Amazonino Mendes pagou R$ 156 milhões para a empresa Umanizzare

Nos últimos três anos, a Umanizzare, empresa contratada para gerir presídios, recebeu R$ 646 milhões do Governo do Estado. Atualmente, a empresa mantém seis contratos com a Seap

Álisson Castro e Juliano Couto redacao@diarioam.com.br

Manaus – Na gestão do governador Amazonino Mendes, a empresa Umanizzare, responsável por gerenciar Unidades Prisionais no Amazonas, já recebeu R$ 156 milhões em pagamentos, mesmo sendo acusada pelo Ministério Público do Amazonas (MP-AM) de não cumprir os contratos e descaso com a administração dos presídios.

Investimento do Estado na terceirização do sistema carcerário coincide com as altas taxas de criminalidade e a crise carcerária (Foto: Sandro Pereira)

Em 2017, quando houve um massacre no sistema carcerário do Amazonas que deixou 67 mortos em presídios de Manaus, a Umanizzare recebeu R$ 214 milhões da gestão do então governador José Melo, segundo dados do Portal da Transparência do governo do Estado. No ano anterior, 2016, os valores alcançaram a cifra de R$ 302,3 milhões, segundo os números do portal.

Em 2018, a empresa já recebeu R$ 130 milhões, de acordo com as informações disponibilizadas pelo próprio governo. O mês com maior volume de pagamentos foi fevereiro, com R$ 19.720.778,68 repassados à empresa. Nos últimos três anos, a Umanizzare recebeu R$ 646 milhões do Estado.

Atualmente, a empresa mantém seis contratos com a Secretaria de Estado de Administração Penitenciária (Seap), sendo o maior valor totalizando R$ 306.468.510,30 para a Umanizzare prestar de serviços de operacionalização e administração do Complexo Penitenciário Anísio Jobim (Compaj/Regime Fechado).

No domingo (5), a REDE DIÁRIO DE COMUNICAÇÃO (RDC) publicou matéria informando que a gestão do governador Amazonino Mendes prorrogou, por um ano, quatro contratos com a empresa Umanizzare no valor global de R$ 168 milhões. A empresa é responsável por gerenciar presídios em Manaus e no interior do Estado.

Na última quarta-feira (2), o Governo do Amazonas publicou três termos aditivos aos contratos 002/2014; 003/2014 e 020/2013. O contrato 002/2014 é para prestação de serviços de apoio às atividades administrativas, e operacionais da empresa Umanizzare no Instituto Penal Antônio Trindade (Ipat) em Manaus e o contrato 003/2014 é destinado a serviços no Centro de Detenção Provisória de Manaus (CDPM). Por sua vez, pelo contrato 020/2013 a Umanizzare presta serviços à Unidade Prisional do Puraquequara (UPP).

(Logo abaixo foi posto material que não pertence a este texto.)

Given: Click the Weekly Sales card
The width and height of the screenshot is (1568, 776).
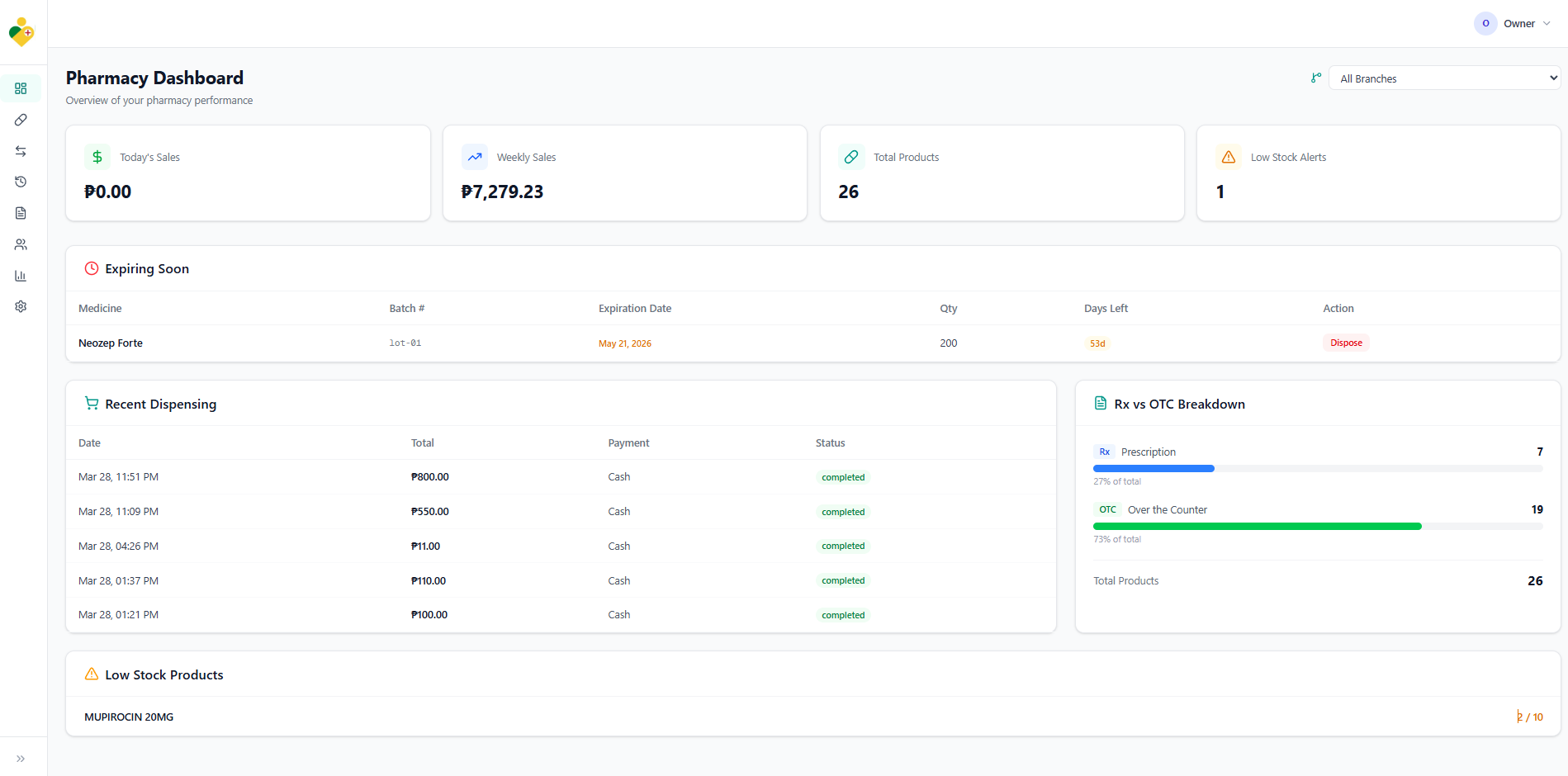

O contrato define prestação de serviços jurídico, psicológico, médico e assistência religiosa, além de serviços de identificação, alimentação e serviços gerais.

O maior valor do aditivo é para o contrato 020/2013, cujo valor global passa a ser R$ 41.350.050,24 e a vigência do contrato entre 2 de julho de 2018 até 2 de julho de 2019.

Chama atenção o aditivo referente ao contrato 003/2014 com valor global de 36.067.420,80 e do contrato 002/2014, R$ 31.190.023,32.

Em 15 de junho, a Seap publicou outro aditivo. Desta vez, ao contrato 018/2014 para realizar serviços por mais 12 meses no Complexo Penitenciário Anísio Jobim (Compaj), com valor total de R$ 60,5 milhões.

Os aditivos foram publicados dez dias após a Secretaria de Estado de Administração Penitenciária (Seap) ter publicado uma advertência à Umanizzare por não ter realizado ações preventivas e inspeções no CDPM. Na portaria que definiu a punição administrativa, é informado que a empresa não apresentou “qualquer argumento plausível que justificasse a não aplicação da pena imposta”.

Punição mais rígida foi aplicada em 25 de junho, quando a Umanizzare foi multada em R$ 2,067 milhões por não ter cumprido parte de contrato firmado com a Seap.